On the other hand, there is something to be said for the power of tradition, and astronomy has its own internal logic: that the appearance of things moving across the sky is what dictates their power.

For the foreseeable future, I will be using the idea that physical proximity directly correlates to power of influence. Following this, the inferior conjunction of Mercury and Venus, the retrogrades, are the peak of their powers.

Mercury is known to multiple cultures as “traveler” due to how fast it moves in the sky. Being the fastest, it also governs communication and commerce along with travel. For this reason, I have chose this to use for an incantation.

There are two sets of numbers significant to Mercury. First, there are 3 Mercury days for every 2 Mercury years. Here we find the ratio of 2:3 to be important. Then Mercury’s synodic period, the amount of time it takes Mercury to return to the same place in Earth’s sky, is 116 Earth days. The 2:3 ration gives us the fundamental rhythm of Mercury; the synodic period gives us the timing that connects Mercury to Earth. 116 factors into 2*2*29. Using this information, we derive the circle.
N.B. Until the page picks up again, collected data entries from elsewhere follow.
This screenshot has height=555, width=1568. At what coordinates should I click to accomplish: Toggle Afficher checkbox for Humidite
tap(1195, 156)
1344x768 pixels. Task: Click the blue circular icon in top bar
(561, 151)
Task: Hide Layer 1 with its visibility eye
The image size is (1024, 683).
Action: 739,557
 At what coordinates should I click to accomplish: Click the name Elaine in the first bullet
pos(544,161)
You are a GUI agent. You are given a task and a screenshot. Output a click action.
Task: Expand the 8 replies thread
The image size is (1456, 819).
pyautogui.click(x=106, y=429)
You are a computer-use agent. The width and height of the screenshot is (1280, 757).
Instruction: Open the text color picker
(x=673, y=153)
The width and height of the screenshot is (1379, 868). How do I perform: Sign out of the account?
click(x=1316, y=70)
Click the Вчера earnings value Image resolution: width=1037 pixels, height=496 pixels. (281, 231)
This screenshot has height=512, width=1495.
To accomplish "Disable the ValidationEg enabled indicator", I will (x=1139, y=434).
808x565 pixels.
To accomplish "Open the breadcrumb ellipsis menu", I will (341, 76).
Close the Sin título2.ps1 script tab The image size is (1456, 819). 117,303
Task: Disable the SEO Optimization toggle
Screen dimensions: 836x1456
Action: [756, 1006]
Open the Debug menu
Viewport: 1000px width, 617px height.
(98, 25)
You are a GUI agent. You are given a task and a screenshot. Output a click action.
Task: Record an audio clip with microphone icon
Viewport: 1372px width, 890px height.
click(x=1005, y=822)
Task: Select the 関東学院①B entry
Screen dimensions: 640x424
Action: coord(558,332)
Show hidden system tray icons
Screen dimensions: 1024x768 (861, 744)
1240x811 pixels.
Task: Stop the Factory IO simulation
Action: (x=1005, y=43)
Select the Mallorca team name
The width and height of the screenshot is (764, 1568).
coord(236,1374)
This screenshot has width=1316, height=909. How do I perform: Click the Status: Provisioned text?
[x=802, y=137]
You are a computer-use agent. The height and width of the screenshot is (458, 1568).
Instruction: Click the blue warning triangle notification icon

Venus’s magical associations are often tied to its brightness in the sky, particularly, to how it shines at sunrise and sunset. For that reason, I am using this as my incantation.

Following the pattern we set at Mercury, we are interested in Venus’ synodic period and the ratio between its days and years. Venus takes 243 earth days to rotate once on its own axis, and 225 earth days to go around the sun. This gives us a ratio that’s sufficiently close to 1 that I don’t see a need to include it in the derivation of the circle. The synodic period, which ties Venus to the magician on Earth, is 584 earth days. This factors to 2*2*2*73 and gives us a five pointed inner polygon.

You could also use the naturally occurring Pentagram of Venus.

I would like to make it clear that the circles can still be used on a traditional astronomical calendar. It is my personal choice not to do so. Also, as a small safety reminder, these have not been tested as much as they need to be. I am still in the early phases of making these, even though it has taken me years to even get this far.